DMCM (methyl 6,7-dimethoxy-4-ethyl-β-carbo-line-3-carboxylate) produces convulsions in mice and rats, probably by interacting with benzodiazepine (BZ) receptors. Investigation of specific binding of [³H]DMCM to rat hippocampus and cortex revealed polyphasic saturation curves, indicating a high-affinity site (K_D= 0.5–0.8 nM) and a site with lower affinity (K_D= 3–6 nM). BZ receptor ligands of various chemical classes, but not other agents, displace [³H]DMCM from specific binding sites—indicating that [³H]DMCM binds to BZ receptors in rat brain. The regional distribution of [³H]DMCM binding is complementary to that of the BZ₁-_-selective radioligand [³H]PrCC. Specific binding of [³H]DMCM (0.1 nM) was reduced by γ-aminobutyric acid (GABA) receptor agonist to ∼20% of the control value at 37°C in chloride-containing buffers; the reduction was bicuculline methiodideand RU 5135-sensitive.
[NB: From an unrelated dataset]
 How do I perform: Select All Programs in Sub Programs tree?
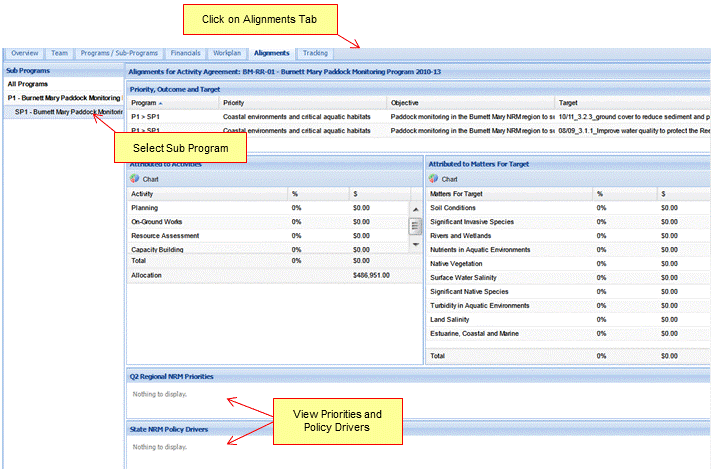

The effective concentrations of 10 GABA analogues in reducing [³H]DMCM binding correlated closely to published values for their GABA receptor affinity. Specific binding of [³H]DMCM is regulated by unknown factors; e.g., enhanced binding was found by Ag⁺ treatment of membranes, in the presence of picrotoxinin, or by exposure to ultraviolet light in the presence of flunitrazepam. In conclusion, [³H]DMCM appears to bind to high-affinity brain BZ receptors, although the binding properties are different from those of [³H]flunitrazepam and [³H]PrCC. These differences might relate in part to subclass selectivity and in part to differences in efficacy of DMCM at BZ receptors.